> [Data shown]

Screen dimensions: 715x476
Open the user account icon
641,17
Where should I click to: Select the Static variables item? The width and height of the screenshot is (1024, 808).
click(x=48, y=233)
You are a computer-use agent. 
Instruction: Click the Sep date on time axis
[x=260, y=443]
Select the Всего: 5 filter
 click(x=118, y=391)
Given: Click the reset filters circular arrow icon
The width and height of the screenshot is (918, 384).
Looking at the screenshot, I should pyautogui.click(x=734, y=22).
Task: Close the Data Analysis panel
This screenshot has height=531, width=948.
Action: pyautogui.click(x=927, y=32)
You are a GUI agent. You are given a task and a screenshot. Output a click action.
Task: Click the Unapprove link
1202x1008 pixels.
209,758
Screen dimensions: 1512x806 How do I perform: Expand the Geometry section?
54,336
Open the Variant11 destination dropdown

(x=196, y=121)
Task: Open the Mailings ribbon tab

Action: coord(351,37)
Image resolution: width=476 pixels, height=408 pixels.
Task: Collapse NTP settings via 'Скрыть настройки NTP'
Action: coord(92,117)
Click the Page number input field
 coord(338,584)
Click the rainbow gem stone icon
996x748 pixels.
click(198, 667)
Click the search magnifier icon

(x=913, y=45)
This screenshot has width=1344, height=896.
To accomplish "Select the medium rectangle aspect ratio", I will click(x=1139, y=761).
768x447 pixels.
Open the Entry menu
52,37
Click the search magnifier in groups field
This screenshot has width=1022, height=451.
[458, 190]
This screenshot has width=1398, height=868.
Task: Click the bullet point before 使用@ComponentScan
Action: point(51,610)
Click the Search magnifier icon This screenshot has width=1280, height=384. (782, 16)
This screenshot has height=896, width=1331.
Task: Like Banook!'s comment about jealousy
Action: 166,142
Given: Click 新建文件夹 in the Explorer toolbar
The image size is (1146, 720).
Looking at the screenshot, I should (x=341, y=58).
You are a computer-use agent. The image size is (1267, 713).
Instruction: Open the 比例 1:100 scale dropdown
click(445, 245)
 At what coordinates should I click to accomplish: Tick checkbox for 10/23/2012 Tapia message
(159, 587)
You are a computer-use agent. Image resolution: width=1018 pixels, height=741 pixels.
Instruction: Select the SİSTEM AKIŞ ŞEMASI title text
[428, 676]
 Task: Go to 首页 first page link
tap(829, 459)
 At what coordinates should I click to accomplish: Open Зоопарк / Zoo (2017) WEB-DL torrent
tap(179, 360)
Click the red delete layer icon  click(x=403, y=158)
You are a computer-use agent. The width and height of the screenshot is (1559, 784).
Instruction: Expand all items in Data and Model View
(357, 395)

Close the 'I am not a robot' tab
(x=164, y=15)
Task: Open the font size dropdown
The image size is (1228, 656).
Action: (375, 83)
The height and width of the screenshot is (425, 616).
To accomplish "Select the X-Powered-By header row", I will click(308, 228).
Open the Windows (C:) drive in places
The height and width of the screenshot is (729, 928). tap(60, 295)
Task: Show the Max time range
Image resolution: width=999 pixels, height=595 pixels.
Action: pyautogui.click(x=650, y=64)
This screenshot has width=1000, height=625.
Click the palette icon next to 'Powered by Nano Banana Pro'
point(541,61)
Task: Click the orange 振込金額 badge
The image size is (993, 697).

> [Exercise details] Retype the entries in full. Keep every line identical.

> [Answer to the exercise]
Screen dimensions: 715x476
Open the user account icon
641,17
Where should I click to: Select the Static variables item? The width and height of the screenshot is (1024, 808).
click(x=48, y=233)
You are a computer-use agent. 
Instruction: Click the Sep date on time axis
[x=260, y=443]
Select the Всего: 5 filter
 click(x=118, y=391)
Given: Click the reset filters circular arrow icon
The width and height of the screenshot is (918, 384).
Looking at the screenshot, I should pyautogui.click(x=734, y=22).
Task: Close the Data Analysis panel
This screenshot has height=531, width=948.
Action: pyautogui.click(x=927, y=32)
You are a GUI agent. You are given a task and a screenshot. Output a click action.
Task: Click the Unapprove link
1202x1008 pixels.
209,758
Screen dimensions: 1512x806 How do I perform: Expand the Geometry section?
54,336
Open the Variant11 destination dropdown

(x=196, y=121)
Task: Open the Mailings ribbon tab

Action: coord(351,37)
Image resolution: width=476 pixels, height=408 pixels.
Task: Collapse NTP settings via 'Скрыть настройки NTP'
Action: coord(92,117)
Click the Page number input field
 coord(338,584)
Click the rainbow gem stone icon
996x748 pixels.
click(198, 667)
Click the search magnifier icon

(x=913, y=45)
This screenshot has width=1344, height=896.
To accomplish "Select the medium rectangle aspect ratio", I will click(x=1139, y=761).
768x447 pixels.
Open the Entry menu
52,37
Click the search magnifier in groups field
This screenshot has width=1022, height=451.
[458, 190]
This screenshot has width=1398, height=868.
Task: Click the bullet point before 使用@ComponentScan
Action: point(51,610)
Click the Search magnifier icon This screenshot has width=1280, height=384. (782, 16)
This screenshot has height=896, width=1331.
Task: Like Banook!'s comment about jealousy
Action: 166,142
Given: Click 新建文件夹 in the Explorer toolbar
The image size is (1146, 720).
Looking at the screenshot, I should (x=341, y=58).
You are a computer-use agent. The image size is (1267, 713).
Instruction: Open the 比例 1:100 scale dropdown
click(445, 245)
 At what coordinates should I click to accomplish: Tick checkbox for 10/23/2012 Tapia message
(159, 587)
You are a computer-use agent. Image resolution: width=1018 pixels, height=741 pixels.
Instruction: Select the SİSTEM AKIŞ ŞEMASI title text
[428, 676]
 Task: Go to 首页 first page link
tap(829, 459)
 At what coordinates should I click to accomplish: Open Зоопарк / Zoo (2017) WEB-DL torrent
tap(179, 360)
Click the red delete layer icon  click(x=403, y=158)
You are a computer-use agent. The width and height of the screenshot is (1559, 784).
Instruction: Expand all items in Data and Model View
(357, 395)

Close the 'I am not a robot' tab
(x=164, y=15)
Task: Open the font size dropdown
The image size is (1228, 656).
Action: (375, 83)
The height and width of the screenshot is (425, 616).
To accomplish "Select the X-Powered-By header row", I will click(308, 228).
Open the Windows (C:) drive in places
The height and width of the screenshot is (729, 928). tap(60, 295)
Task: Show the Max time range
Image resolution: width=999 pixels, height=595 pixels.
Action: pyautogui.click(x=650, y=64)
This screenshot has width=1000, height=625.
Click the palette icon next to 'Powered by Nano Banana Pro'
point(541,61)
Task: Click the orange 振込金額 badge
The image size is (993, 697).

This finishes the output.